- CONSIGNE A -
D'après l'extrait, à qui revient la charge de prouver la réalité de la faute grave lorsqu'un licenciement est prononcé pour ce motif ?

Quand le licenciement est prononcé pour faute grave, il incombe à l'employeur de prouver la réalité de la faute grave, c'est -à - dire de prouver non seulement la réalité de la violation des obligations découlant du contrat de travail ou des relations de travail mais aussi que cette faute est telle qu'elle impose le départ immédiat du salarié, le contrat ne pouvant se poursuivre même pour la durée limitée du préavis.
Pour apprécier la gravité de la faute, les juges doivent tenir compte des circonstances qui l'ont entourée et qui peuvent atténuer la faute et la transformer en faute légère, ou qui peuvent l'aggraver.
L'employeur n'est pas obligé de dater les faits reprochés qui doivent seulement être précis et matériellement vérifiables (Cass. soc. 11/07/2012 n° 10-28.798).
En cas de contestation de la sanction disciplinaire, l'employeur est d'ailleurs en droit d'invoquer toutes les circonstances de fait qui permettent de justifier du motif énoncé dans la lettre de licenciement, même si ces circonstances de fait ne sont pas mentionnées dans celle-ci (Cass. soc. 15 octobre 2013, n°11- 18.977).
Il est acquis que dans le cas de licenciements successifs par la société filiale puis par la société mère :
- la cause du licenciement prononcé par cette dernière doit reposer sur des faits nécessairement distincts de ceux invoqués par la filiale étrangère (Cass. soc., 20 juin 2000, no 98-42.126 ; Cass. soc., 13 juin 2006, no 04-40.256),
- la faute grave invoquée par la société mère peut reposer sur l'atteinte à son renom dans ses rapports avec sa clientèle et son personnel en raison des manquements du salarié commis au cours de son détachement.
***
En l'espèce, il ressort de la lettre de licenciement du 28 mai 2019 que Monsieur [J] a été licencié pour les motifs suivants :
'Par email du 25 mars 2019, Madame [C] [S], cliente du Groupe [O] aux USA (achat avec son mari de deux First [O] d'occasion et d'un First [O] neuf comme elle l'indique dans son email), a informé l'équipe communication corporate au siège du Groupe [O] ([Localité 7], 85, France) qu'elle perçu de votre part des messages de sollicitation à caractère sexuel, via le réseau social Instagram.

- DONNÉES DE L'EXERCICE -
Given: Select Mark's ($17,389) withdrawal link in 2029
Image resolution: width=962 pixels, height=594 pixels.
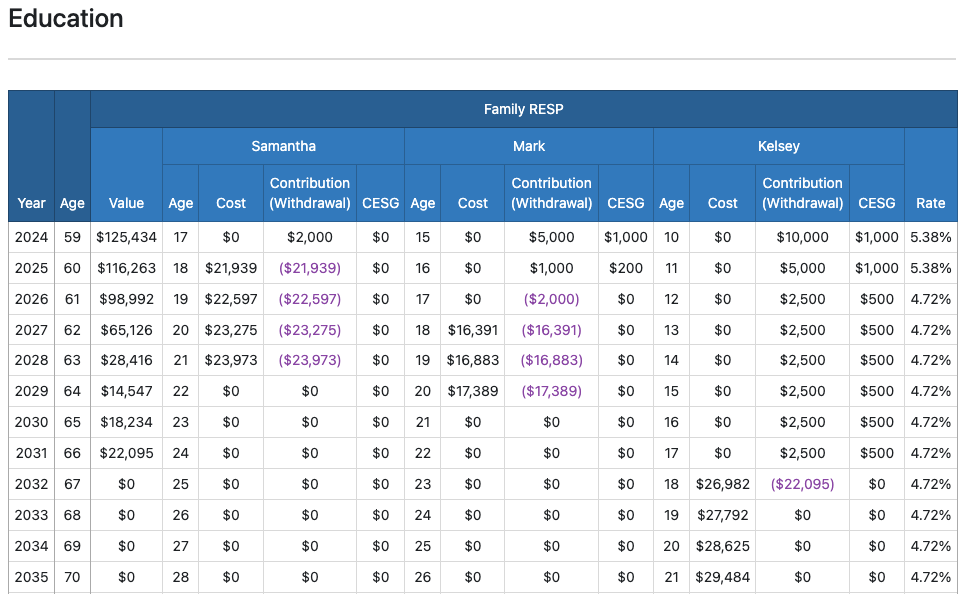Looking at the screenshot, I should click(x=551, y=391).
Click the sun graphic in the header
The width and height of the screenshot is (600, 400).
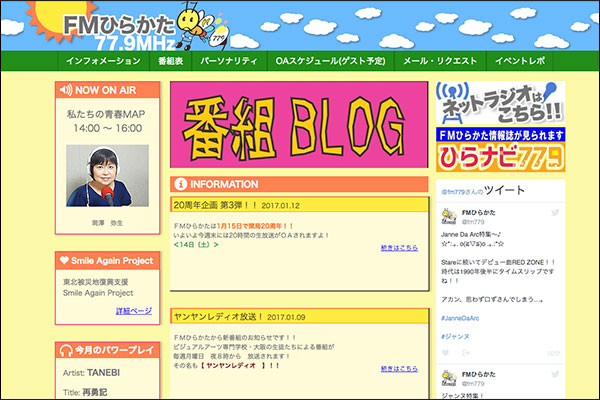tap(28, 16)
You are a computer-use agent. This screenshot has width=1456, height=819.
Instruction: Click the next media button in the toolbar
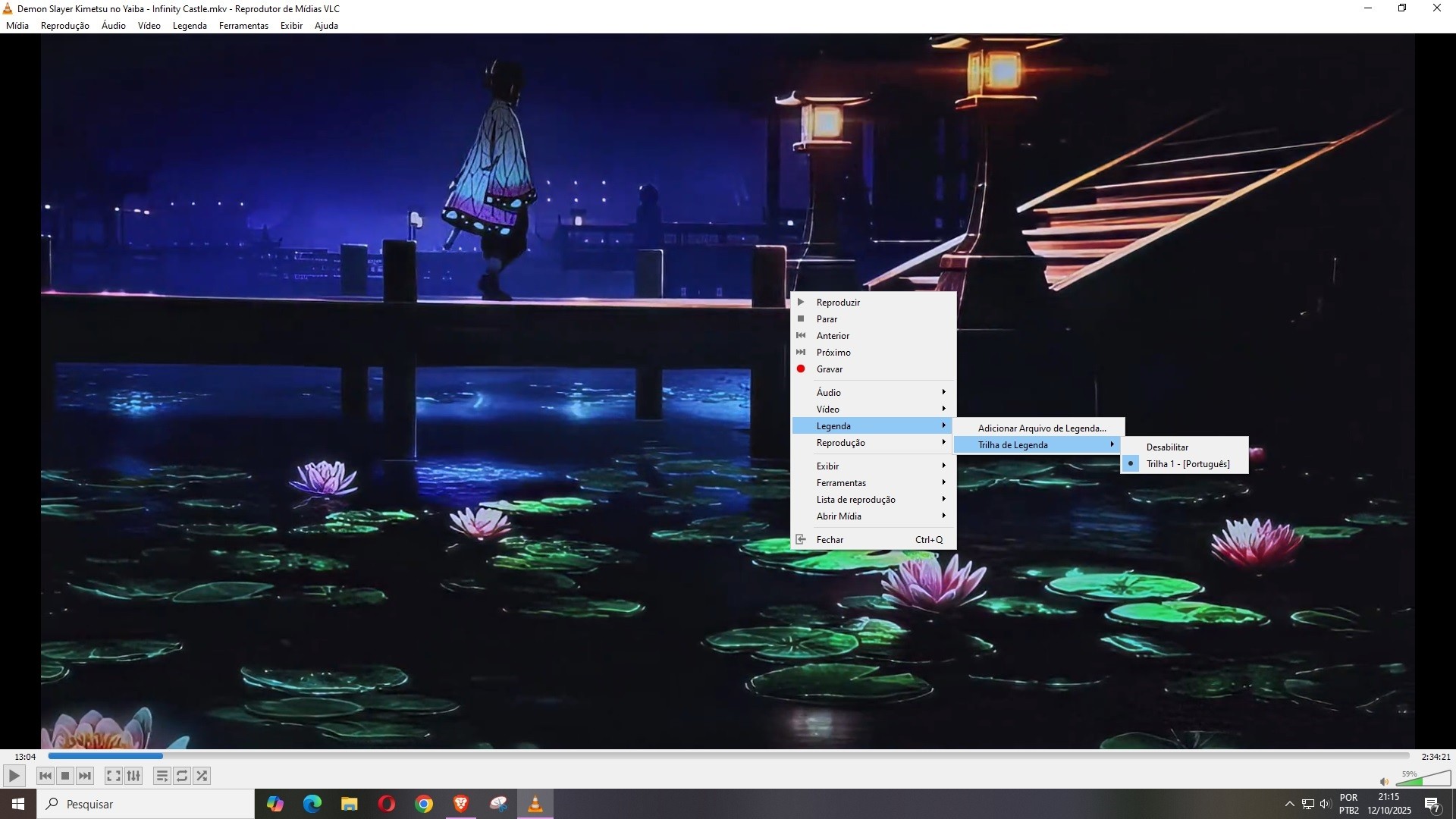pyautogui.click(x=85, y=776)
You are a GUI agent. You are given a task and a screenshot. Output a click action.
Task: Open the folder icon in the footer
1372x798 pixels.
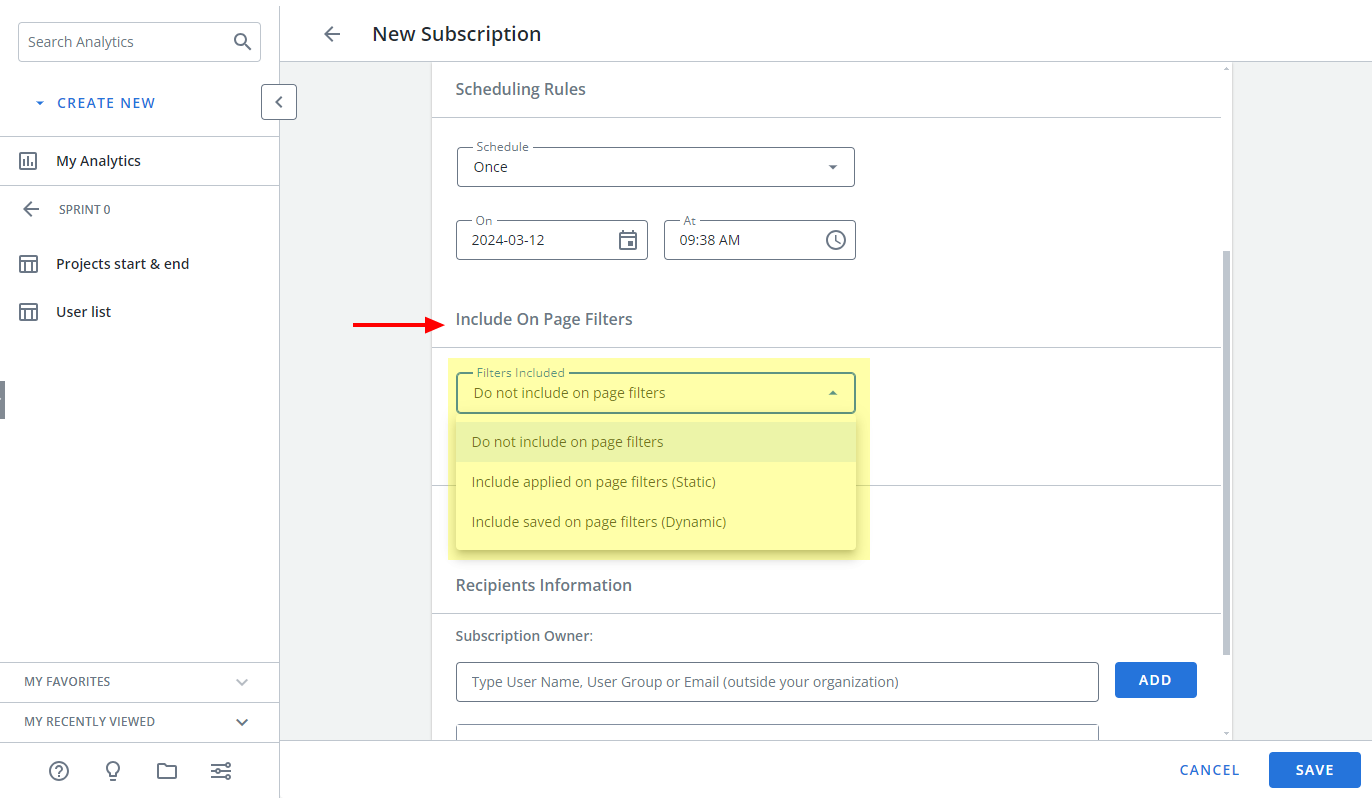pos(166,771)
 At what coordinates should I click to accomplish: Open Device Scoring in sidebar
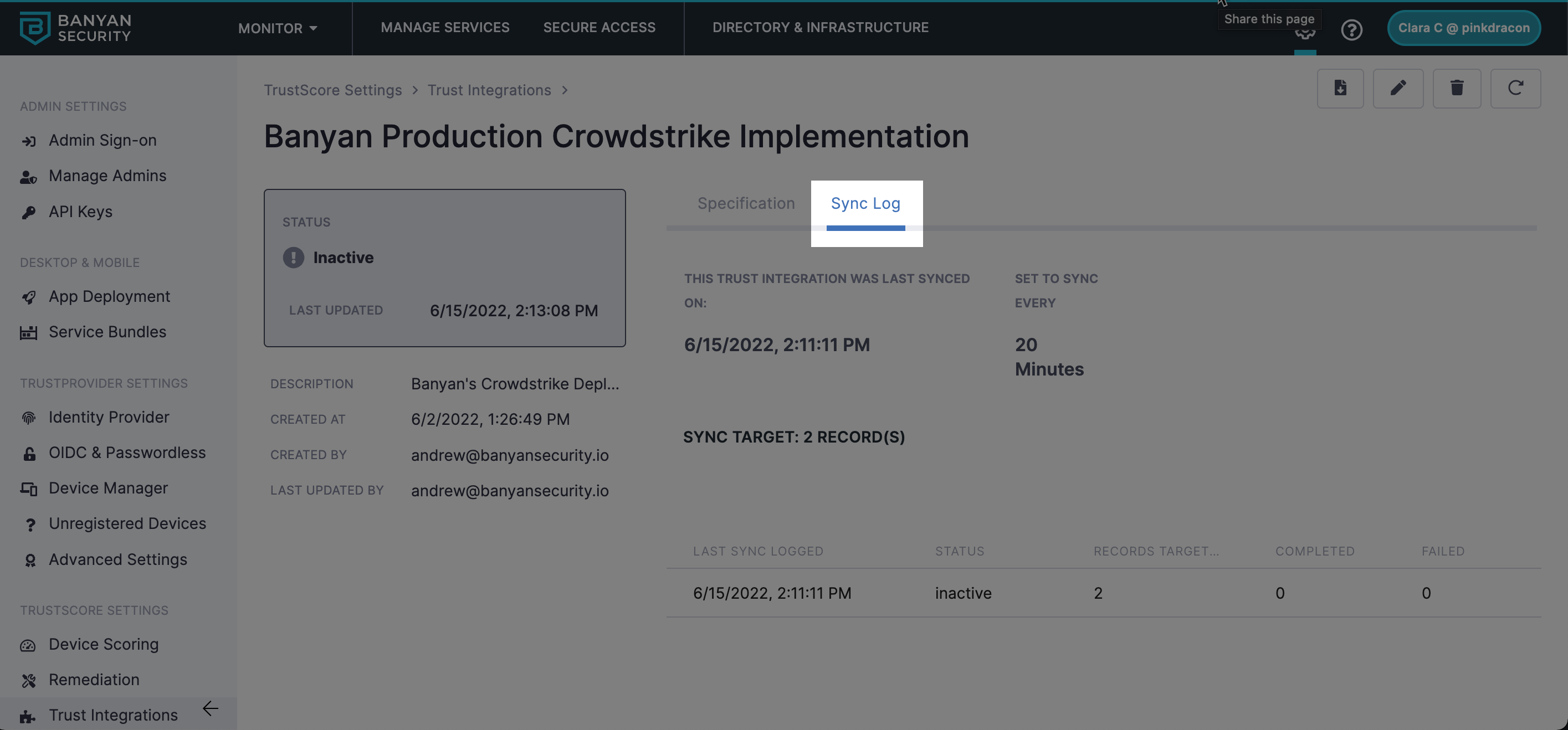[x=104, y=644]
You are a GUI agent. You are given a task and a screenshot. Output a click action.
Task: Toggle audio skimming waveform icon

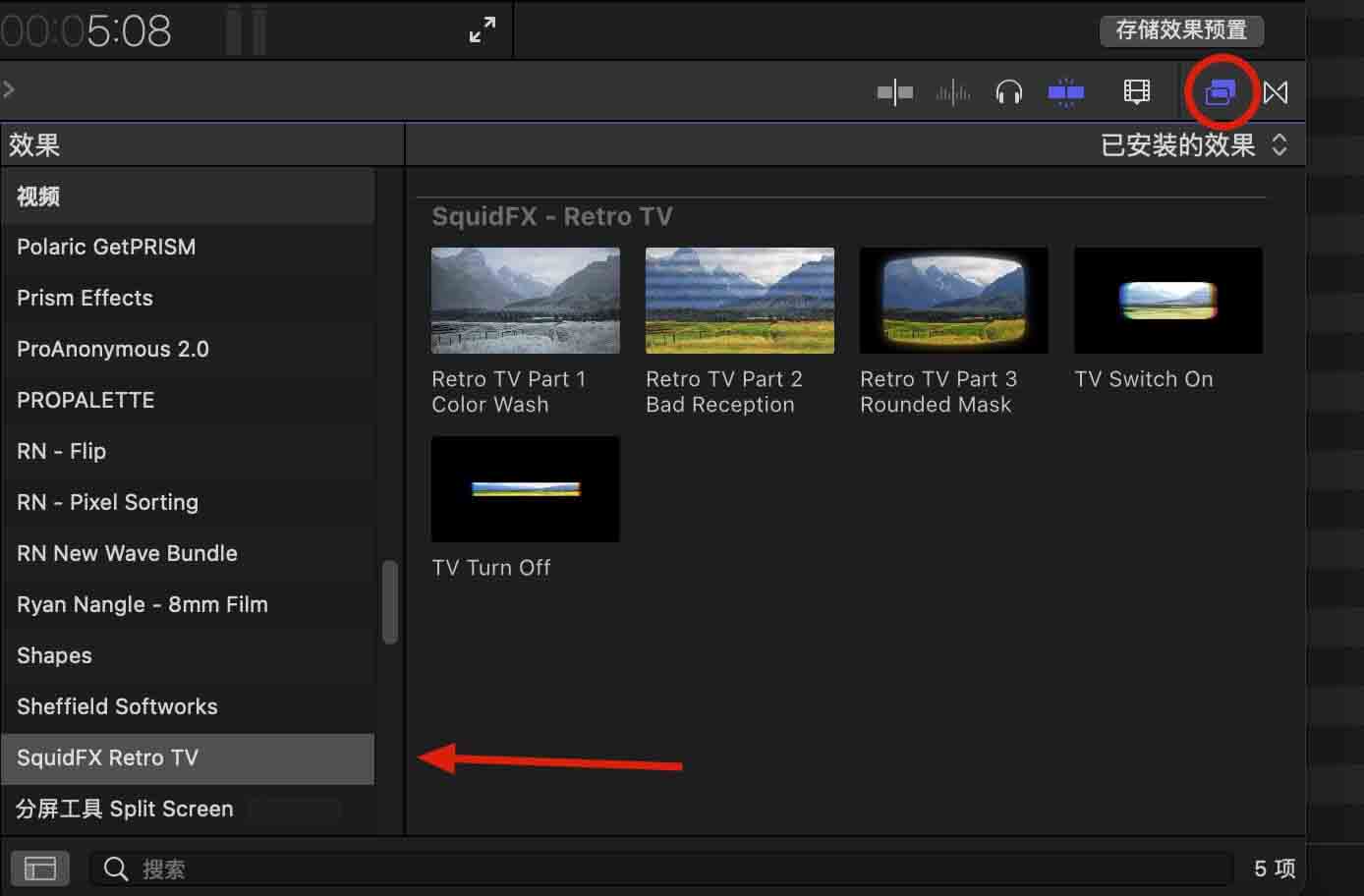pyautogui.click(x=952, y=92)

- CONSIGNE B -
Mettez à jour les lignes des enregistrements, de celle qui contient "You are a computer-use" jusqu'à celle qui contient "pyautogui.click(x=85, y=776)" incluse, en remplaçant "toolbar" par "header". Ne reproduisez pas les images.

- RÉSULTAT A -
À l'employeur.

- RÉSULTAT B -
You are a computer-use agent. This screenshot has width=1456, height=819.
Instruction: Click the next media button in the header
pyautogui.click(x=85, y=776)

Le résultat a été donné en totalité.